((

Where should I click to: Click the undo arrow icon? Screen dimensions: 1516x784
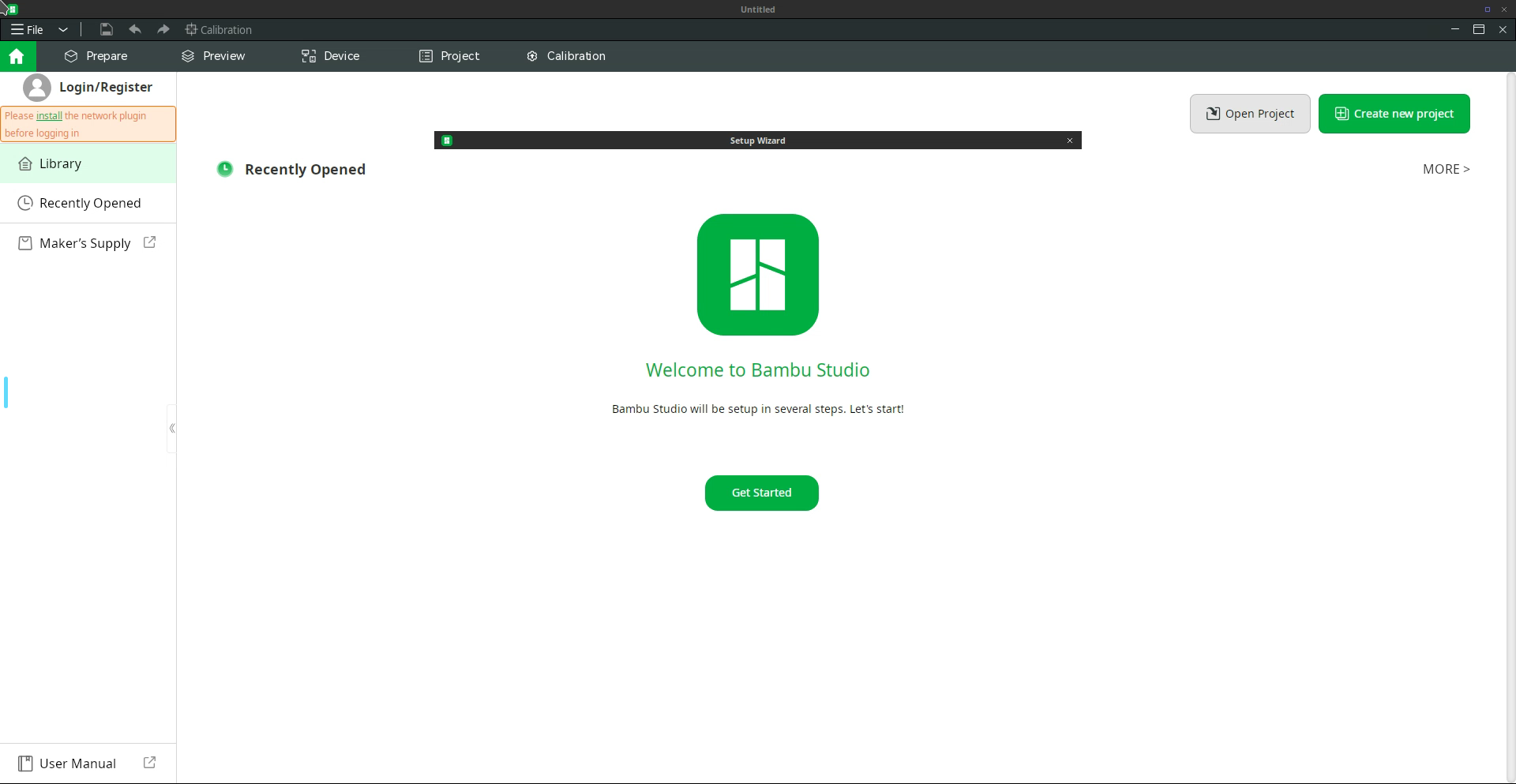pos(135,29)
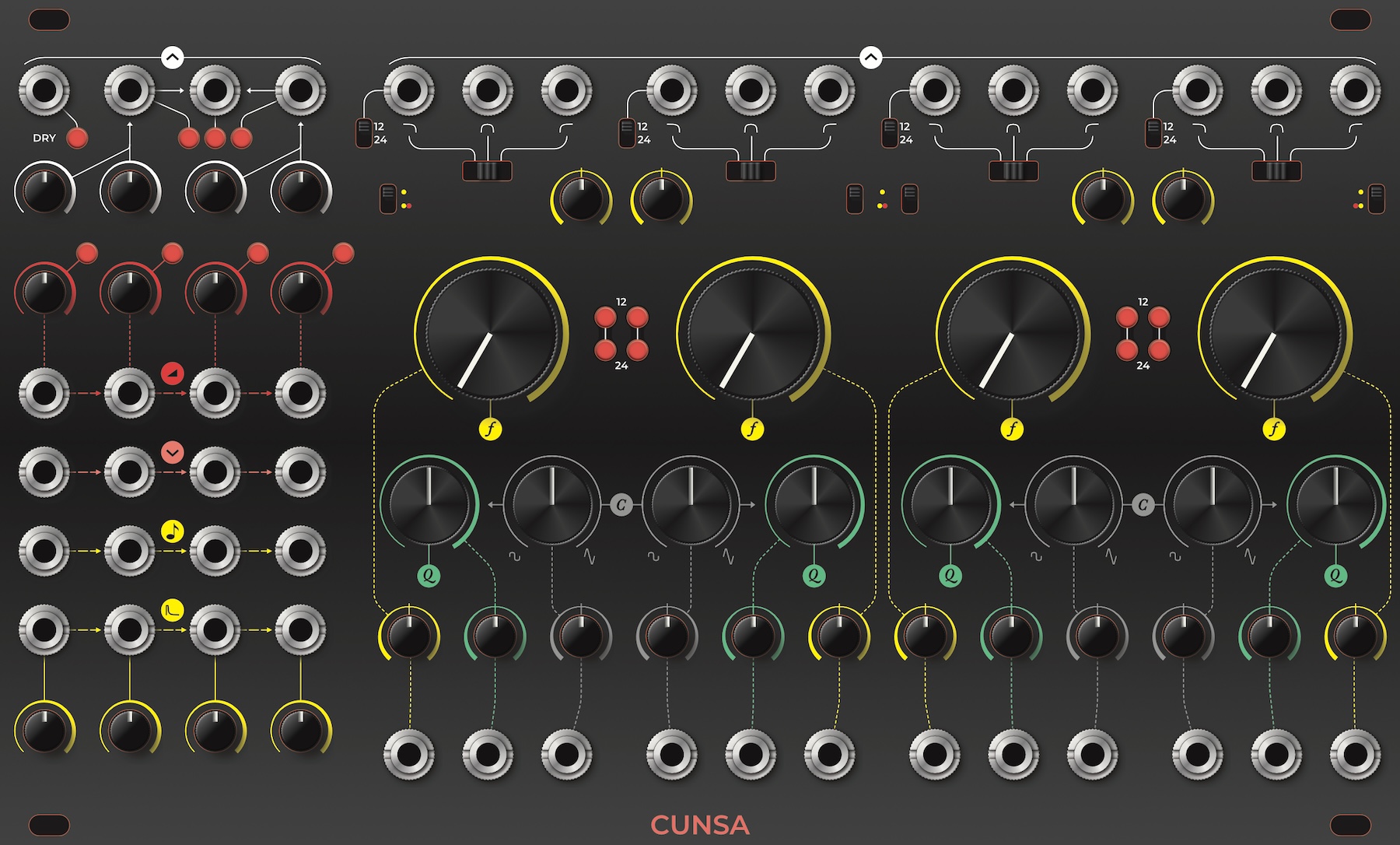Click the salmon down-chevron in the jack row

point(173,452)
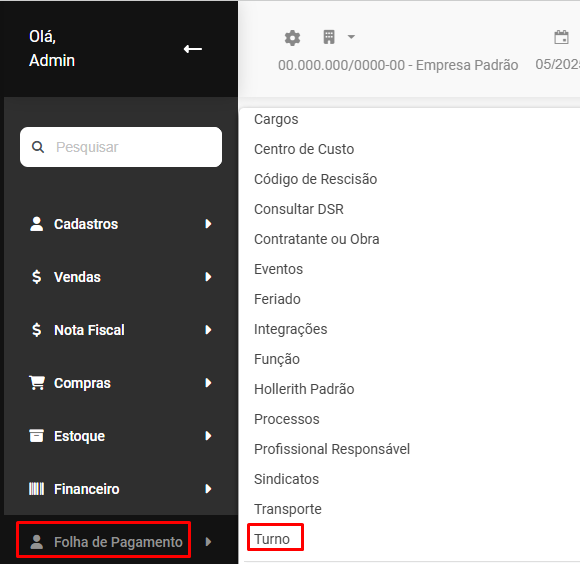
Task: Open the Folha de Pagamento menu
Action: click(118, 542)

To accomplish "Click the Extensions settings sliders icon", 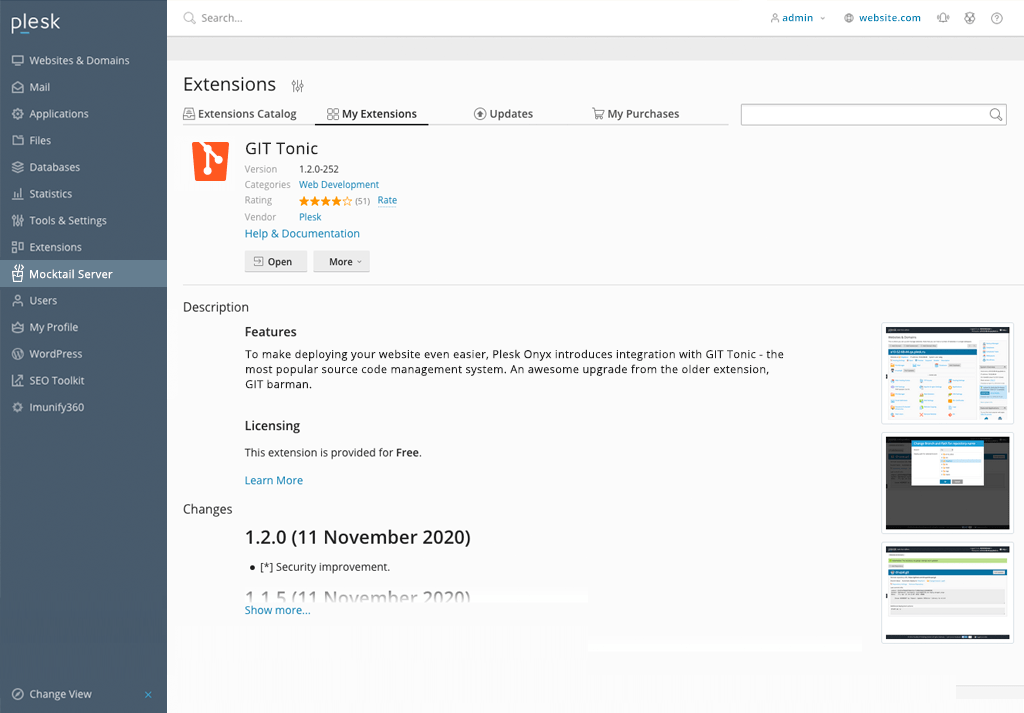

))

## EXERCISE INSTRUCTIONS:
Put the records above into a numbered list, one entry for each non-blank line, and omit the pictures from your answer.

## RESULT:
1. Where should I click to: Click the undo arrow icon? Screen dimensions: 1516x784
2. pos(135,29)
3. Click the salmon down-chevron in the jack row
4. point(173,452)
5. Task: Open the Folha de Pagamento menu
6. Action: click(118, 542)
7. To accomplish "Click the Extensions settings sliders icon", 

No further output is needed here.